# Plaster of Paris



## Sylviar (Sep 28, 2009)

My plaster of paris is not hardening. What could the problem be?


----------



## Thumper7 (Aug 23, 2009)

Could be that your plaster has been exposed to moisture, too much water in the mix, or there were contaminants in the mixing bowl or water.


----------



## klown82 (Oct 9, 2009)

Sylviar said:


> My plaster of paris is not hardening. What could the problem be?

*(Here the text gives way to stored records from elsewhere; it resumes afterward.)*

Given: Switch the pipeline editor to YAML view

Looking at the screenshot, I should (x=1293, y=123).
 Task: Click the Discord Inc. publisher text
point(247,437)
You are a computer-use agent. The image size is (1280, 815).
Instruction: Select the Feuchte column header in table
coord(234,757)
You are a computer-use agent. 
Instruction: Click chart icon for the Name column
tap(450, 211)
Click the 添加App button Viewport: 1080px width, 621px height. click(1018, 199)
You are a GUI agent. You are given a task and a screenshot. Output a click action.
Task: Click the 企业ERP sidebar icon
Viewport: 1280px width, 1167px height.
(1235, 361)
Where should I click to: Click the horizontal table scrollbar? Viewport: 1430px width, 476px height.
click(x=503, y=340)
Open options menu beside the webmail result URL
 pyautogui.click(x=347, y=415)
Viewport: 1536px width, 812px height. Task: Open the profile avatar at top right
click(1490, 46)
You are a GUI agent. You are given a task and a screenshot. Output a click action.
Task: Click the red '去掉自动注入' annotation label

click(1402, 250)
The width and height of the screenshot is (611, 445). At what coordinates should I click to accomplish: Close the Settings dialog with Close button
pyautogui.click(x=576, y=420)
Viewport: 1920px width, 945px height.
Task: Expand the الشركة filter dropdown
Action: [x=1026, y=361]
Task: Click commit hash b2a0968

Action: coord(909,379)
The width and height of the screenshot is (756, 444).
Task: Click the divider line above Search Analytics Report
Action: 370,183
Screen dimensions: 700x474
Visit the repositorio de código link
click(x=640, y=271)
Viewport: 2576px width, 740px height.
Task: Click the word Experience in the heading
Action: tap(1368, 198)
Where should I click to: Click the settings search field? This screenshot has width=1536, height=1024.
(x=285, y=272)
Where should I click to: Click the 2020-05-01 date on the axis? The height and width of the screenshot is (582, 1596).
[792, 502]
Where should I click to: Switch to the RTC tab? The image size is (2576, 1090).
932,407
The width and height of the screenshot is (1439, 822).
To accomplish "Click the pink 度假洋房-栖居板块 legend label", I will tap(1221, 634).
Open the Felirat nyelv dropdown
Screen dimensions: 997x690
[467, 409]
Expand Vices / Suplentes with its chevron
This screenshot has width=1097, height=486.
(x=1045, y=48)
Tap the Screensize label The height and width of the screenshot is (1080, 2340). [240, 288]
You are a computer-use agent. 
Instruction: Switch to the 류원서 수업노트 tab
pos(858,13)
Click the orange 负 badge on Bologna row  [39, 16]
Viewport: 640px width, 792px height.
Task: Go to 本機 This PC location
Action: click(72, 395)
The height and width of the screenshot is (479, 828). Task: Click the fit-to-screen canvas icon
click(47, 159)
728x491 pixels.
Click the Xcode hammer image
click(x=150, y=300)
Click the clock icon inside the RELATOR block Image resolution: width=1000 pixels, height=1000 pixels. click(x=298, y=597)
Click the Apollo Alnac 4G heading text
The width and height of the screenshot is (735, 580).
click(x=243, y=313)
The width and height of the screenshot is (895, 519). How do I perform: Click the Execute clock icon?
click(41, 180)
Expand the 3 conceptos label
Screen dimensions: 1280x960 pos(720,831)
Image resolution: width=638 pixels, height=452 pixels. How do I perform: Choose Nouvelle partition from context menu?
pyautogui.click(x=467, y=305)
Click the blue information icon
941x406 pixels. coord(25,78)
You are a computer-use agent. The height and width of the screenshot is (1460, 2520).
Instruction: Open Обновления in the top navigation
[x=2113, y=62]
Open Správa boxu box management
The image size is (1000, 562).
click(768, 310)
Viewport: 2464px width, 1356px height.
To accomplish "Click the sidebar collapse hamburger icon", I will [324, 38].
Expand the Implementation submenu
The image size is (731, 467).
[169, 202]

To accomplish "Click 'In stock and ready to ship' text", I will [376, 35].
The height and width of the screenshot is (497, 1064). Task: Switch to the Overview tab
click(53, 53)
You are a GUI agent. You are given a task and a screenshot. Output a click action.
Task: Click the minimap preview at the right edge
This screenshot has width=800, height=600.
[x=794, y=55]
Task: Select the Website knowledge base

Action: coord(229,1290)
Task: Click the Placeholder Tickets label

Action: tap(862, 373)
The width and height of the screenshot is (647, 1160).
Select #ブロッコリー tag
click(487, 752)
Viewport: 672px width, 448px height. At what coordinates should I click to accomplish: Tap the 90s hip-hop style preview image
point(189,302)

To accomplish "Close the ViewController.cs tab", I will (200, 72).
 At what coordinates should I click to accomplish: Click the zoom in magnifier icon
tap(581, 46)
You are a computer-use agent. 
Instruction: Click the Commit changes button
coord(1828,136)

How long did you let it dry?


----------



## Sylviar (Sep 28, 2009)

It's been standing for a week and here in Namibia it's very hot.


----------



## klown82 (Oct 9, 2009)

Oh... IMO I think the problem is in the mix... Can you add more power? But that's weird because the water in the mix should evaporate. If its really hot outside, did you tought about taking it outside?


----------



## Tiny Terrors (Sep 25, 2009)

Plaster of paris is a chemical reaction not an evaporative process. True, plaster will give off water vapor as it cures, and will shrink ever so slighty.
But from the description, it could be that the proportions of water to plaster are incorrect. 
Remember that water represents the volume (amount) of plaster that you need. Usually, the ratio works out to 1 part water to 3 parts plaster, give or take.
If I'm making a casting, (after prepping my mold) I fill my mold with water, then pour that water into my mixing container, plus about 1/4 cup extra. Then I start adding the dry plaster. Spinkle it into the water. DO NOT STIR JUST YET.
Keep adding plaster until all the water has been absorbed. (This takes more plaster than you think) Once all the water has been absorbed THEN you can begin stirring. Stir slowly to avoid air bubbles which will weaking the plaster. Once the plaster is throughly mixed, pour slowly into you mold. 
If you star with cold water or even better, ice water, you can increase your working time.
It should take about 30-45 minutes for the plaster to set. It will give off heat during that initial setting process. To test readiness, scrape/scratch the back of the casting. If your scratch tool come out clean- like testing a cake- then you can de-mold, if not wait another fifteen minutes and test again. If you casting is really large, it may take over an hour. 
Once your casting has set, remove it from the mold right away. This allows the chemical reaction to continue and give off water vapor. It can take about a week for some pieces to cure. As its curing, remember to rotate the piece so the surfaces are evenly exposed to the air. You'll know it's cured when you can tap on it and it "rings" (tap on a ceramic dish for comparison). If it "thumps", it's still wet.
Hope this helps


----------



## klown82 (Oct 9, 2009)

Thanks for the tip Tiny Terrors, I didn't know about the chemical reaction


----------



## Junit (Sep 1, 2008)

Thanks for all the info tiny terrors! I've only used plaster once, but had no problems. The only thing i've ever been told is to use cold water. And dip your finger into the plaster, pull it out and if a drop forms on the end of your finger but doesn't fall off then you have a good consistency.


----------



## Sylviar (Sep 28, 2009)

Thanx a lot for all your help. I will try again and see what happens.


----------